» To do
Turn the lines from the one containing "Given: Open the Sommaire list icon" through the end of the records, both included, into a numbered list, leaving out any blank lines.

*** Dataset content

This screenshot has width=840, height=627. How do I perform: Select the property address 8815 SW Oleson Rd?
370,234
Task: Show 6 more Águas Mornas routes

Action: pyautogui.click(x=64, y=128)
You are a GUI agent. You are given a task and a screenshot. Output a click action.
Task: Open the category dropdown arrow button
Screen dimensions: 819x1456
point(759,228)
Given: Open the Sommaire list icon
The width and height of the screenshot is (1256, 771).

******

» Solution
1. Given: Open the Sommaire list icon
2. The width and height of the screenshot is (1256, 771).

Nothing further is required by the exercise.